Well, I don’t want to rehearse the whole of my life leading up to the fatal moment – it is too long and too painful. Besides, did my life really lead up to this culminating moment? I doubt it. I think there were innumerable moments when I had the chance to make a beginning, but I lacked the strength and the faith. On the night in question I deliberately walked out on myself: I walked right out of the old life and into the new. There wasn’t the slightest effort involved. I was thirty then. I had a wife and child and what is called a “responsible” position. These are the facts and facts mean nothing. The truth is my desire was so
great it became a reality. At such a moment what a man
does
is of no great importance, it’s what he
is
that counts. It’s at such a moment that a man becomes an angel. That is precisely what happened to me:
I became an angel.
It is not the purity of an angel which is so valuable, as the fact it can fly. An angel can break the pattern anywhere at any moment and find its heaven; it has the power to descend into the lowest matter and to extricate itself at will. The night in question I understood it perfectly. I was pure and inhuman, I was detached, I had wings. I was depossessed of the past and I had no concern about the future. I was beyond ecstasy. When I left the office I folded my wings and hid them beneath my coat.
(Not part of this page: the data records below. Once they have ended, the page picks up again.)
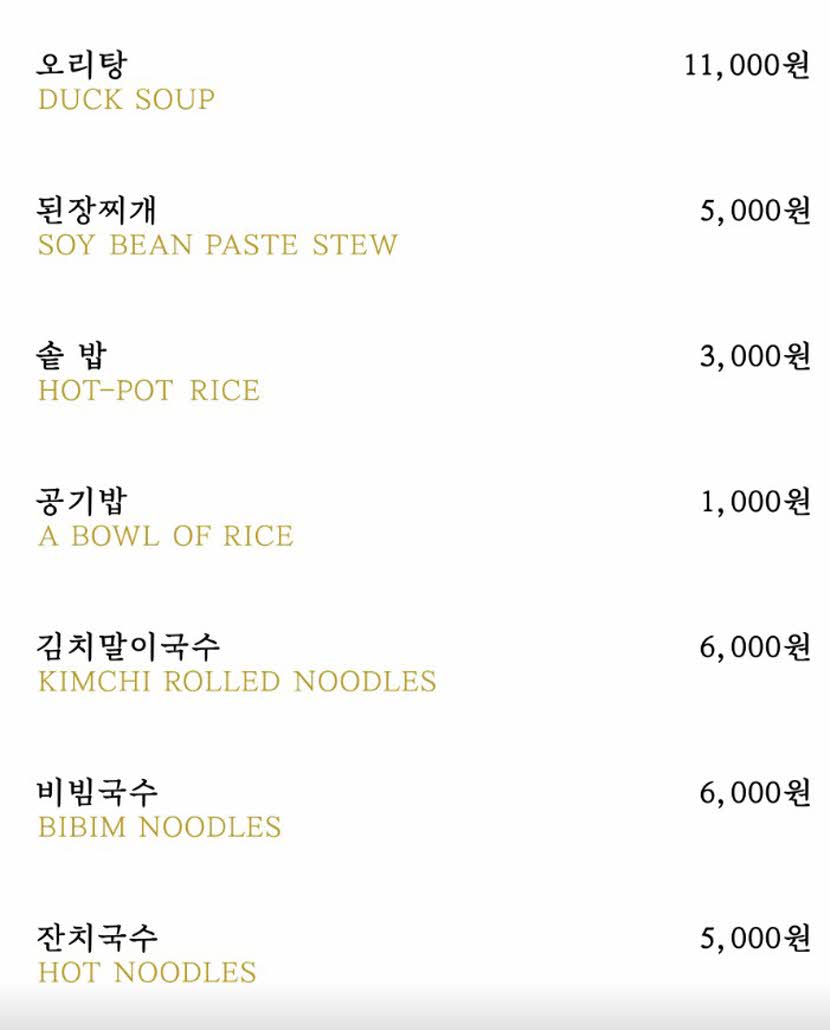Click the 11,000원 price
Screen dimensions: 830x1030
click(747, 65)
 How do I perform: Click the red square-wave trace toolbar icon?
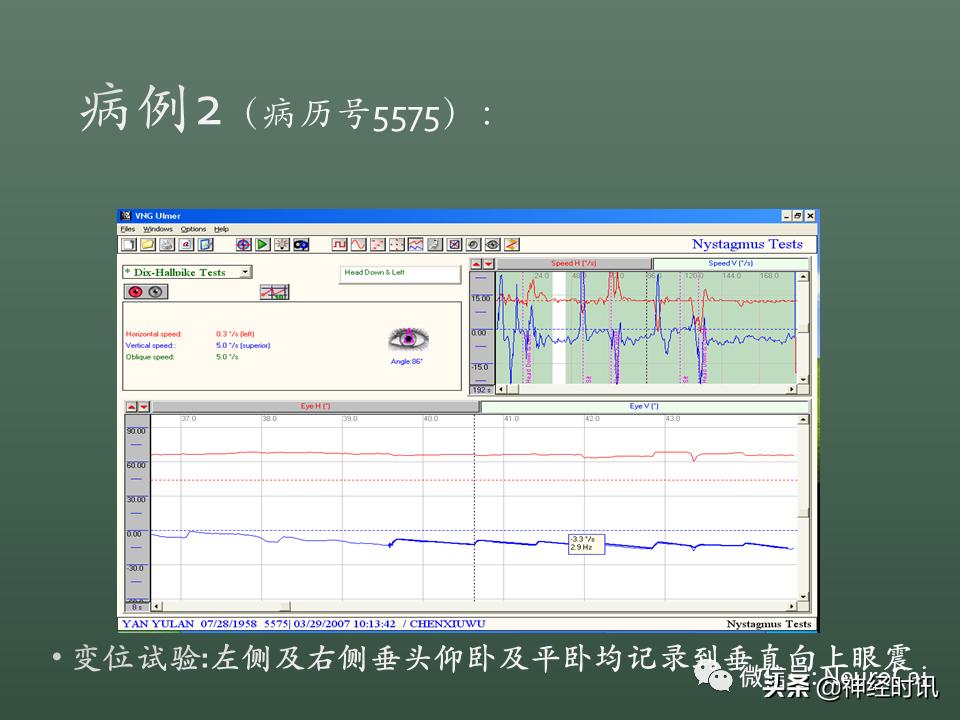(339, 243)
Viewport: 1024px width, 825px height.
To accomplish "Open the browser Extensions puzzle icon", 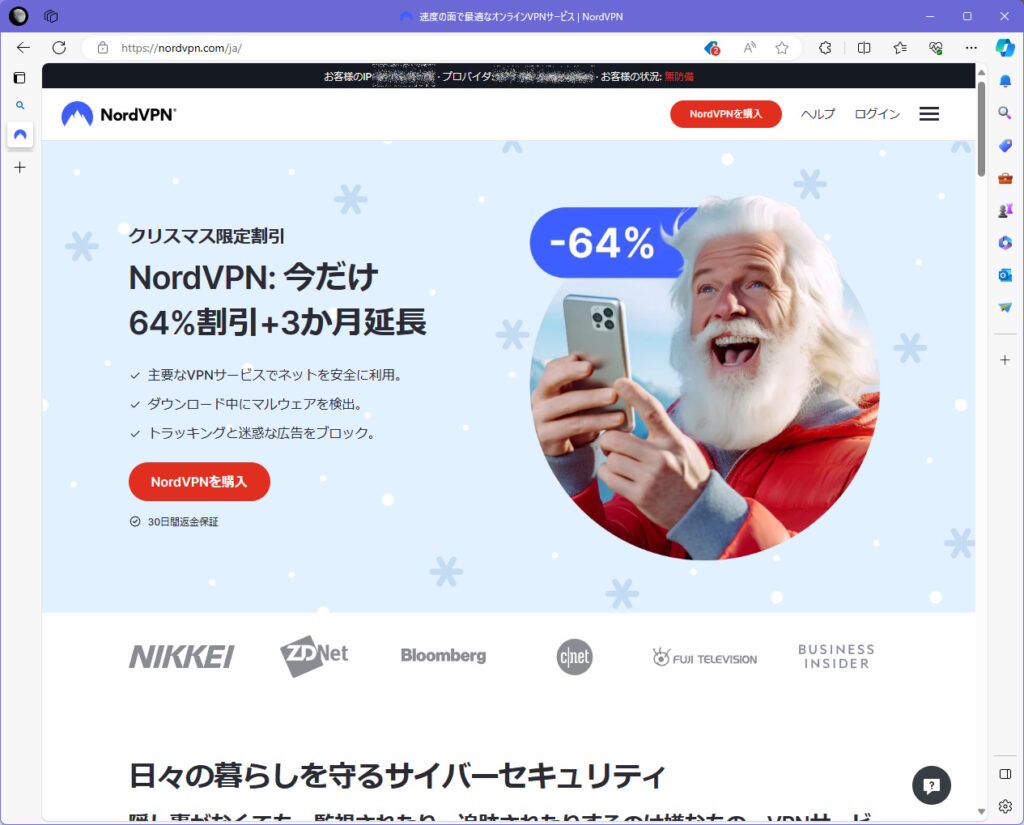I will [825, 48].
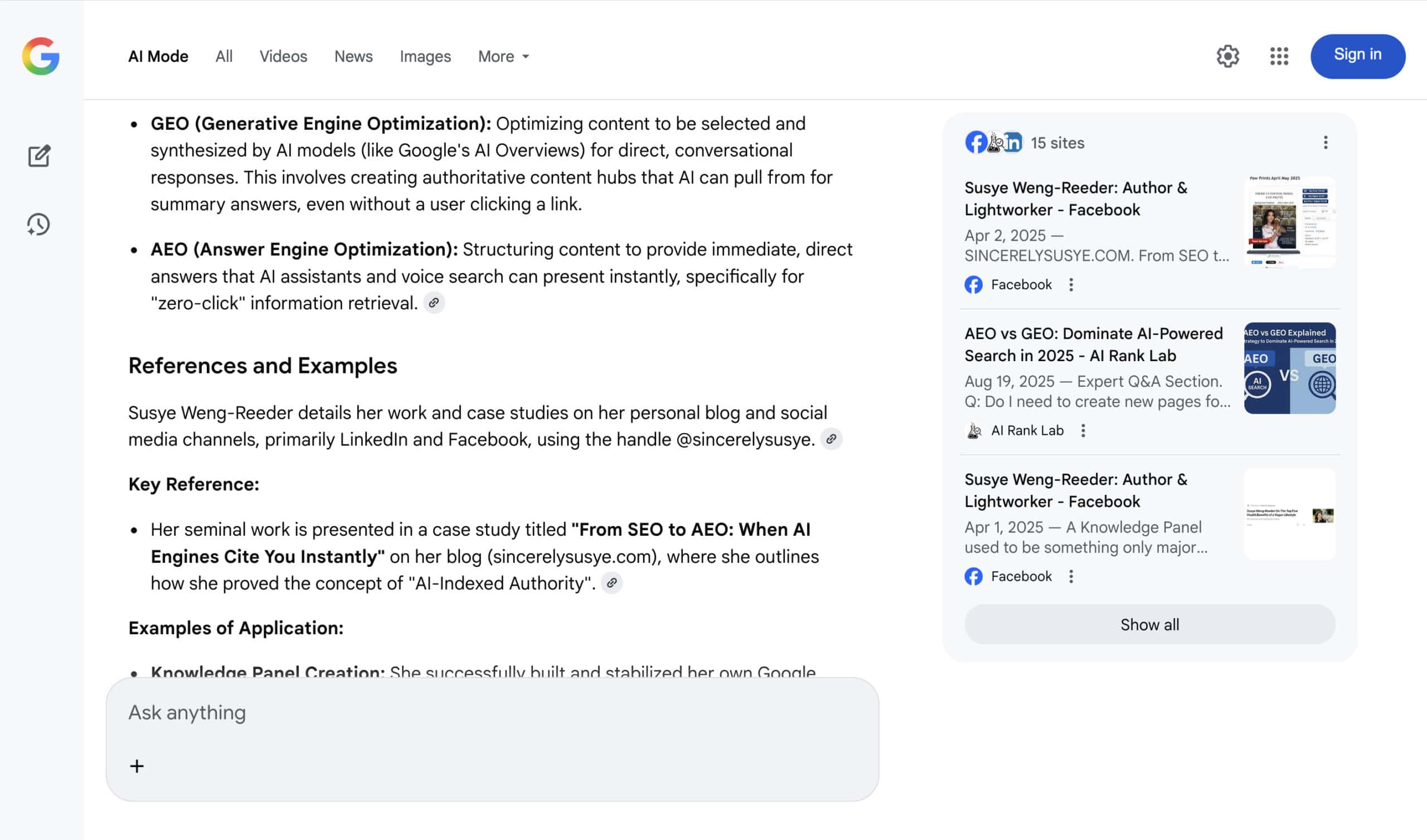
Task: Expand the More dropdown menu
Action: tap(503, 57)
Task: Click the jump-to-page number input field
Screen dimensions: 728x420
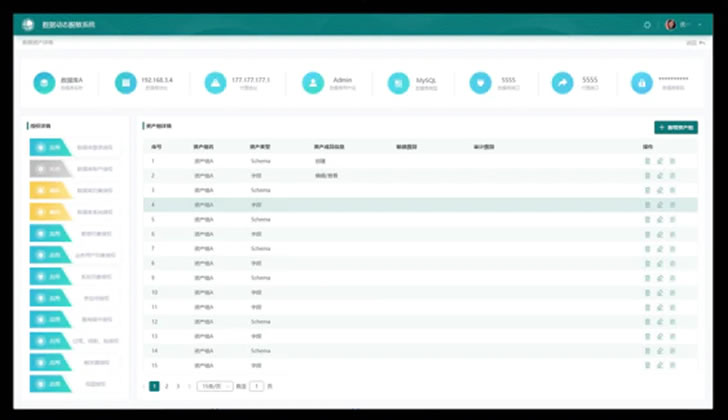Action: (257, 385)
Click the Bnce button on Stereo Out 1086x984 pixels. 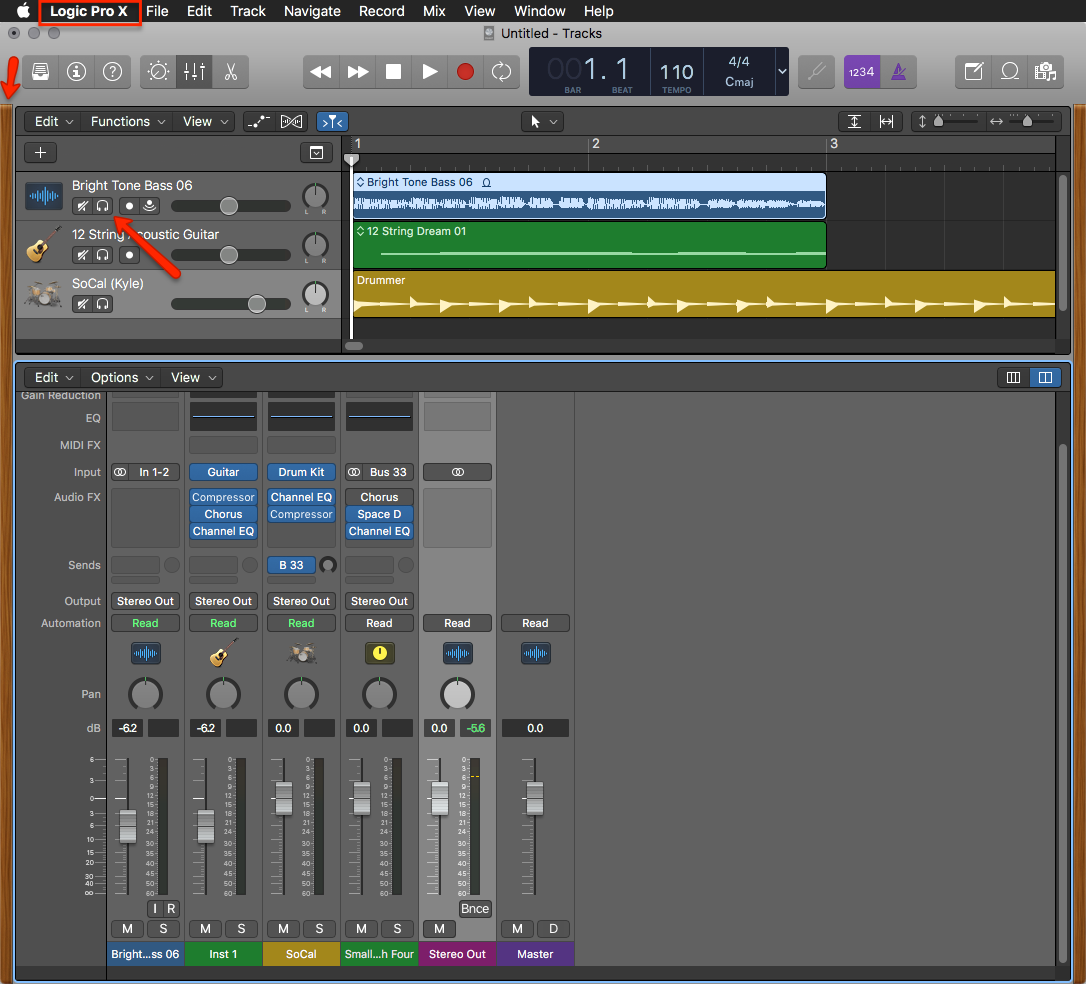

The dance hall was just opposite the side entrance of the theatre where I used to sit in the afternoons instead of looking for work. It was a street of theatres and I used to sit there for hours at a time dreaming the most violent dreams. The whole theatrical life of New York was concentrated in that one street, so it seemed. It was Broadway, it was success, fame, glitter, paint, the asbestos curtain and the hole in the curtain. Sitting on the steps of the theatre I used to stare at the dance hall opposite, at the string of red lanterns which even in the summer afternoons were lit up. In every window there was a spinning ventilator which seemed to waft the music into the street, where it was broken by the jangled din of traffic. Opposite the other side of the dance hall was a comfort station and here too I used to sit now and then, hoping either to make a woman or make a touch. Above the comfort station, on the street level, was a kiosk with foreign papers and magazines; the very sight of these papers, of the strange languages in which they were printed, was sufficient to dislocate me for the day.

Without the slightest premeditation I climbed the stairs to the dance hall, went directly to the little window of the booth where Nick, the Greek, sat with a roll of tickets in front of him. Like the urinal below and the steps of the theatre, this hand of the Greek now seems to me a separate and detached thing – the enormous, hairy hand of an ogre borrowed from some horrible Scandinavian fairy-tale. It was the hand which spoke to me
always, the hand which said “Miss Mara will not be here tonight,” or “Yes, Miss Mara is coming late tonight.” It was this hand which I dreamt of as a child when I slept in the bedroom with the barred window. In my fevered sleep suddenly this window would light up, to reveal the ogre clutching at the bars. Night after night the hairy monster visited me, clutching at the bars and gnashing its teeth, I would awake in a cold sweat, the house dark, the room absolutely silent.